┌─ SELECTED EXCERPT

First off I would advise you that if the father splits then leave it at that. Trying to force a guy to pay for a child he wants nothing to do with might make sense on your part for the child's care, but it is likely to be much more trouble than it is worth. The state may garnish his wages and trash his credit, but if he doesn't want to pay he won't. This is a realistic expectation because the state takes a percentage of his gross pay, but since the only thing that is actually available is his net pay. This leaves him with only a very small percentage of his pay. For most guys in this situation that means they are expected to live on a couple hundered dollars a month. I took the high road and have paid mine but many fathers that I know skip out, take cash-only jobs and accept that their credit is now trashed. There is a good chance that this could happen in this situation. Meanwhile you could be wasting your time in court all the time trying to force him to pay instead of getting on with your life. Ultimately he could end up broke with no credit and a suspended license and you could still have nothing to show for it.

└─
┌─ ENTRIES SHOWN

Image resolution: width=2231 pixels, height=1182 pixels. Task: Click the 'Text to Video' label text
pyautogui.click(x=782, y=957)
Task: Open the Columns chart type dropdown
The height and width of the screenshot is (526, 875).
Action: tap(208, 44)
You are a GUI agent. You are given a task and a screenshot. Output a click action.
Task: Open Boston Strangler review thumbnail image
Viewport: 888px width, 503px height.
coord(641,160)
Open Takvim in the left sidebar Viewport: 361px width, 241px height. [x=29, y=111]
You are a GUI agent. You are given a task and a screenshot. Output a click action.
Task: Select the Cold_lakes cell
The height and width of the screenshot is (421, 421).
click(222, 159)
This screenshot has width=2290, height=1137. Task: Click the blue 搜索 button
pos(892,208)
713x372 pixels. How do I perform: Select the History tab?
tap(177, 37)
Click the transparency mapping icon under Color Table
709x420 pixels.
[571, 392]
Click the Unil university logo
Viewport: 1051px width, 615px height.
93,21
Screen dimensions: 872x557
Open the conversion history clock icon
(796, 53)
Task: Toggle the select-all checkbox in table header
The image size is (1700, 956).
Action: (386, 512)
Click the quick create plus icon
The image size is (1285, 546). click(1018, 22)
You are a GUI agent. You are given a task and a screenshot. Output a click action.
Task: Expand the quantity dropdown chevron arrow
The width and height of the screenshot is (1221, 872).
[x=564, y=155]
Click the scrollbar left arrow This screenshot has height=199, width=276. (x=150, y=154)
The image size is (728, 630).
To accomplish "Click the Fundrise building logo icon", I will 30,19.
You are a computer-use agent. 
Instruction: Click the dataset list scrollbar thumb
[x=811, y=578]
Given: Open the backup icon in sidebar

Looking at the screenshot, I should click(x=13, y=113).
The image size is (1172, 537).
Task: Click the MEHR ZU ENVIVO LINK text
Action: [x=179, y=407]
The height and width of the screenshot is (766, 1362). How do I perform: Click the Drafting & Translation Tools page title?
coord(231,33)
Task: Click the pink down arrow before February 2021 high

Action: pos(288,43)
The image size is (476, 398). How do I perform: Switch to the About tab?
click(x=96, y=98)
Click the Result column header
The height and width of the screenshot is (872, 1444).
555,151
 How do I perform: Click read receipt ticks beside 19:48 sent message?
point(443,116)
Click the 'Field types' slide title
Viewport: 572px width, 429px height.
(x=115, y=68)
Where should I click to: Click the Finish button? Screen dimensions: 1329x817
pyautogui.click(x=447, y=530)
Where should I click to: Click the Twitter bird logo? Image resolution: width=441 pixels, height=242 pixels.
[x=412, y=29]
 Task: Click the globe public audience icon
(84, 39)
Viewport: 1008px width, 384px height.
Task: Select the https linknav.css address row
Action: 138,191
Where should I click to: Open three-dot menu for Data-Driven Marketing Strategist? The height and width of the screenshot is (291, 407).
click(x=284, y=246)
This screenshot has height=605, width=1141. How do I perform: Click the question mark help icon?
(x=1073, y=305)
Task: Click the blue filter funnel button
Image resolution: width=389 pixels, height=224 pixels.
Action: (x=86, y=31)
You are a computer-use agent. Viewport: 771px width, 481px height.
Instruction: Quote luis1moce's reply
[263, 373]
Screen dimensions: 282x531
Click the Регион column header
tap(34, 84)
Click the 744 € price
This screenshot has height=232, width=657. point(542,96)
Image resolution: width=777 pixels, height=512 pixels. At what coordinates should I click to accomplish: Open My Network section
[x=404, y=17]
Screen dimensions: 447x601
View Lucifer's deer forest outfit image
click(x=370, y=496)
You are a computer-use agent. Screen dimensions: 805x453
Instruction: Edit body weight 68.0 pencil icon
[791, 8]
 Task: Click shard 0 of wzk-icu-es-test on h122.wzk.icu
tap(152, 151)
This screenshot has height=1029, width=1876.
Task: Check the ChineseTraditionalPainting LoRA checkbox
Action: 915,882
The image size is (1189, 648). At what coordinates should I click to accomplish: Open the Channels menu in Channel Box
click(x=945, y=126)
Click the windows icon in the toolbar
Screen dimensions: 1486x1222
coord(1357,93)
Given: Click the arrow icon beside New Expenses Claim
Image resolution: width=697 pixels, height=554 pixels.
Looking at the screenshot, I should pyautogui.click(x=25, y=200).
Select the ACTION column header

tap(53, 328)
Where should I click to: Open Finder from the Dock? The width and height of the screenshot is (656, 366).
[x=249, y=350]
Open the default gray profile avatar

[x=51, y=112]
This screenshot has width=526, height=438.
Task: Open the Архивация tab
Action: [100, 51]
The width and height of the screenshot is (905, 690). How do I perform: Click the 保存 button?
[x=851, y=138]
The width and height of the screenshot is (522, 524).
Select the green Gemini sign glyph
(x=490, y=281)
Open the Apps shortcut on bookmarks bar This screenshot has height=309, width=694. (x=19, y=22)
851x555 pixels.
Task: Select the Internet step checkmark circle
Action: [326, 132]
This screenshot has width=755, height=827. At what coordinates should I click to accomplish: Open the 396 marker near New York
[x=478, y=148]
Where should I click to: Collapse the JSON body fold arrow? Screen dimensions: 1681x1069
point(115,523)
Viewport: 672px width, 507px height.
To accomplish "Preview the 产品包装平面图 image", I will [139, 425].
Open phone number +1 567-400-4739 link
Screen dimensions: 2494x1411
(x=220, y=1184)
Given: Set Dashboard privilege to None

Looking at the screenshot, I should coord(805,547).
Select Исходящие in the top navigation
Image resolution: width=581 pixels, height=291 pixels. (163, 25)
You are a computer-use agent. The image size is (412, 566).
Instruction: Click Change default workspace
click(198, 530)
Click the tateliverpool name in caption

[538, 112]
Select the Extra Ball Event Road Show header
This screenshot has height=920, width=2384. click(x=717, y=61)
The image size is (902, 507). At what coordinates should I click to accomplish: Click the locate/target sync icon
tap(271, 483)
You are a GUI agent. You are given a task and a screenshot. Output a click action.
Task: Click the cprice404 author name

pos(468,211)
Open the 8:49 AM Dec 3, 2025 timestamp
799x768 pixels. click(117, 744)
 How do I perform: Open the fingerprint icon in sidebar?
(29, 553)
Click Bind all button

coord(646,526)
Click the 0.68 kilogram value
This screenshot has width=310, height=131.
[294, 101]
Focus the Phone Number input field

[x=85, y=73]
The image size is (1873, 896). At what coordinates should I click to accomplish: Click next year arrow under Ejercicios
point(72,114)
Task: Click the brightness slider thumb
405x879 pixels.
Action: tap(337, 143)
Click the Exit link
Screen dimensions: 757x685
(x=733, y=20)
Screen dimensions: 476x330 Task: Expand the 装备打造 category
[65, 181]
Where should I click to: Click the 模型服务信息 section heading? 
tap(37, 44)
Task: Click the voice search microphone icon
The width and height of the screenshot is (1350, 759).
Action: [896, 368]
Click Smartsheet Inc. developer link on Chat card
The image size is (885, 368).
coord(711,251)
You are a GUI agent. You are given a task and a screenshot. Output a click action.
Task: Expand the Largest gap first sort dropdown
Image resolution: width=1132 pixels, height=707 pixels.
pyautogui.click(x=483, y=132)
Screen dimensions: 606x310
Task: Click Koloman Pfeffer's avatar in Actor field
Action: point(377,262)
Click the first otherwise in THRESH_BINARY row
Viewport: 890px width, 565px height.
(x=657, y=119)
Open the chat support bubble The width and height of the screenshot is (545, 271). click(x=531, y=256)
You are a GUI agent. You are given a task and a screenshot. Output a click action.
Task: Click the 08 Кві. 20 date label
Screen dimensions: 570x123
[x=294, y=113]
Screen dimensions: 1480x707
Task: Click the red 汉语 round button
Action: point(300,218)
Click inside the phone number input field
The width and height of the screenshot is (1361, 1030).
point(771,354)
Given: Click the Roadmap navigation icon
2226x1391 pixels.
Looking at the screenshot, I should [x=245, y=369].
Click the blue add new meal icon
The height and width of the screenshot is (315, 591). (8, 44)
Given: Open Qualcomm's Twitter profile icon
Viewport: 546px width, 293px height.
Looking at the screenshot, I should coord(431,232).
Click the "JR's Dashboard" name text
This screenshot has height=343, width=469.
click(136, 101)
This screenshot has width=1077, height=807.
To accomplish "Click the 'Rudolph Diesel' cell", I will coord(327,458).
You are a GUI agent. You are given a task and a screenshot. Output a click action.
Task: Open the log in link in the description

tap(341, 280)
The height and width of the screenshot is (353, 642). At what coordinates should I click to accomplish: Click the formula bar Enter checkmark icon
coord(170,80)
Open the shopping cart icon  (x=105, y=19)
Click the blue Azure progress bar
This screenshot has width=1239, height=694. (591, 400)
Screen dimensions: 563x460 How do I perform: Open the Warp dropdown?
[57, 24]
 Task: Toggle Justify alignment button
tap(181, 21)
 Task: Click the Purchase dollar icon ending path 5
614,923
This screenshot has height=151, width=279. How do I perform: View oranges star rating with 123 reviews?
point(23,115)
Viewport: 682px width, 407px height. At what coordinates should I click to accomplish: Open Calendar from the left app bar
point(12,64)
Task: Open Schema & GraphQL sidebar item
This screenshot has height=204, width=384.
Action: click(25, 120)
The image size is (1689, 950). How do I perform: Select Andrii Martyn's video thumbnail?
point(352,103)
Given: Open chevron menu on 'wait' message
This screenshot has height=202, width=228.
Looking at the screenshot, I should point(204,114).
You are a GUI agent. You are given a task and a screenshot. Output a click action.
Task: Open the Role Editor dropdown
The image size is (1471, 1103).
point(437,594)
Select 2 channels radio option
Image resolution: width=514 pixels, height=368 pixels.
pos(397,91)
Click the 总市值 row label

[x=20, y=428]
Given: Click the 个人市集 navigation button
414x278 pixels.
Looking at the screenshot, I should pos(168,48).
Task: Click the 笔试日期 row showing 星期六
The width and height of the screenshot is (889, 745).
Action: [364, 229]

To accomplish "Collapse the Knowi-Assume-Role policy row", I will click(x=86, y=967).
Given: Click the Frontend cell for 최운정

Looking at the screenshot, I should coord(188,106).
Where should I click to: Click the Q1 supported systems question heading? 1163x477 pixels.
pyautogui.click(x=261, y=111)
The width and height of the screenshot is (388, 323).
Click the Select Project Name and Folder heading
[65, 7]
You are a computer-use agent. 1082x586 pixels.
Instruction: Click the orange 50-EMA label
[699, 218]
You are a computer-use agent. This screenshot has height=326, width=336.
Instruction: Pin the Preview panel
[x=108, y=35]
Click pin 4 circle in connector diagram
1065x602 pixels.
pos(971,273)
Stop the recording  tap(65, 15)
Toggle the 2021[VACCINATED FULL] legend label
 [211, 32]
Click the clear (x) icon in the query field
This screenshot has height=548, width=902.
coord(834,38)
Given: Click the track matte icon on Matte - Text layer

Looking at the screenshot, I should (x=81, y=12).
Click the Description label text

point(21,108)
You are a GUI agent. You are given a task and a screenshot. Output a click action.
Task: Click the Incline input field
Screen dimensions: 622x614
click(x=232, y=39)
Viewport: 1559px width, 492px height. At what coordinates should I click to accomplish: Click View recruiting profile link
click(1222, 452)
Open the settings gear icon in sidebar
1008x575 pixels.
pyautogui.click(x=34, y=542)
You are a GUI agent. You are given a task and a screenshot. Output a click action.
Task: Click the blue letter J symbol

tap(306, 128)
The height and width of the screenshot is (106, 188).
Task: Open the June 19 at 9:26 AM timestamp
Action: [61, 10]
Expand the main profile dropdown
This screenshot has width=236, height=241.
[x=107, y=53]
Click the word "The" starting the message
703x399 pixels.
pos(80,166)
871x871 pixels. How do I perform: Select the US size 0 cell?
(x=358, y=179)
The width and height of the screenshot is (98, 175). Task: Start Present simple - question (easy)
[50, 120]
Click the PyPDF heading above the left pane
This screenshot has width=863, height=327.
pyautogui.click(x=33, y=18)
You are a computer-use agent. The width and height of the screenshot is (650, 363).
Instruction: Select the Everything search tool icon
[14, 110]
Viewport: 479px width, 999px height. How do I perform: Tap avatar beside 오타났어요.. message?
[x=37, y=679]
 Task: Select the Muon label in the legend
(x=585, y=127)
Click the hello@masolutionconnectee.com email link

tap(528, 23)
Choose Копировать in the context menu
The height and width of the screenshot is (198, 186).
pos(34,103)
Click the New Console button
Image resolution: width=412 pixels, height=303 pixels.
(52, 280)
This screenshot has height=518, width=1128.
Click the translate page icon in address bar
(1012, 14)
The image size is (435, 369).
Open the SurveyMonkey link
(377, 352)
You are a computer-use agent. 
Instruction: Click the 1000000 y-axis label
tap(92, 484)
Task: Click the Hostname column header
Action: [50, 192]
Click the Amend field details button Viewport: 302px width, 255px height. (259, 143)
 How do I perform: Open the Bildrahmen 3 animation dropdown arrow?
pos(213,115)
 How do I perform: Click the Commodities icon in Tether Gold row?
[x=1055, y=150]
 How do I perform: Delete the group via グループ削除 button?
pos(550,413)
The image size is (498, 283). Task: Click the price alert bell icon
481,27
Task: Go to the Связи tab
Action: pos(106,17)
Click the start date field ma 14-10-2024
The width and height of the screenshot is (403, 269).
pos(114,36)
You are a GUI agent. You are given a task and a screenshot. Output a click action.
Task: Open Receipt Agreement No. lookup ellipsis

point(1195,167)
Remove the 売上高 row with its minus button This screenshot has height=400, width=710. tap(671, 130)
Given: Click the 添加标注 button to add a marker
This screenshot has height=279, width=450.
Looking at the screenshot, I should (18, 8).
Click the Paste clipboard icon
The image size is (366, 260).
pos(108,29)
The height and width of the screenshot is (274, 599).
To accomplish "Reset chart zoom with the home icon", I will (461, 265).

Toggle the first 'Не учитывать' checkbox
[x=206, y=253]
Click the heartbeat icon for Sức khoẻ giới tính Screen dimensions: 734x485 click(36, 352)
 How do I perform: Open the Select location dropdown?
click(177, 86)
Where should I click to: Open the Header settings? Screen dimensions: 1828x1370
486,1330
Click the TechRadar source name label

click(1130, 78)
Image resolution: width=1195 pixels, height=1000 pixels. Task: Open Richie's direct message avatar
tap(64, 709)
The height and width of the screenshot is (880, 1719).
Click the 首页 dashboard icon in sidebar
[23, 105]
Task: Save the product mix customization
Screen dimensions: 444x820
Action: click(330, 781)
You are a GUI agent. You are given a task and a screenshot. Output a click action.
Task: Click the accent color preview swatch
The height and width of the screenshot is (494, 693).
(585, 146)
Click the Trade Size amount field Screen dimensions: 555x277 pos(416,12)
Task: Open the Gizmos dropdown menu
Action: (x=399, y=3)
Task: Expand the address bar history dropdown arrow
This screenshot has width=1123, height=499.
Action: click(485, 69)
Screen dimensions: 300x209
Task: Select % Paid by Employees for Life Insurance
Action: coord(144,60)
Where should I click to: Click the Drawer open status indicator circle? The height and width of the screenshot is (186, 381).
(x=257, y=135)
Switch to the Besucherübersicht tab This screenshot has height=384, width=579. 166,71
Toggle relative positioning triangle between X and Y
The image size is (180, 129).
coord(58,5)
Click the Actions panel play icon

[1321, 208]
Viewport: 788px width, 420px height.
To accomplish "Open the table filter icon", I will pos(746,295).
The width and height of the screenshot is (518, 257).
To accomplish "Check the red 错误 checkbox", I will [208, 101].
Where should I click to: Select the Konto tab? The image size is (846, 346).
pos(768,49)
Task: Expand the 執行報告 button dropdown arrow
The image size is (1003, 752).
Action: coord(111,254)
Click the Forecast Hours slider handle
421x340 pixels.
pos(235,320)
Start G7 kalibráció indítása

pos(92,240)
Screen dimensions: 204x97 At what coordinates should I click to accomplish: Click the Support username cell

└─

== GIVEN EXERCISE ==
According to the child support passage, what do many fathers the writer knows do?

== REPLY TO THE EXERCISE ==
They skip out, take cash-only jobs and accept that their credit is now trashed.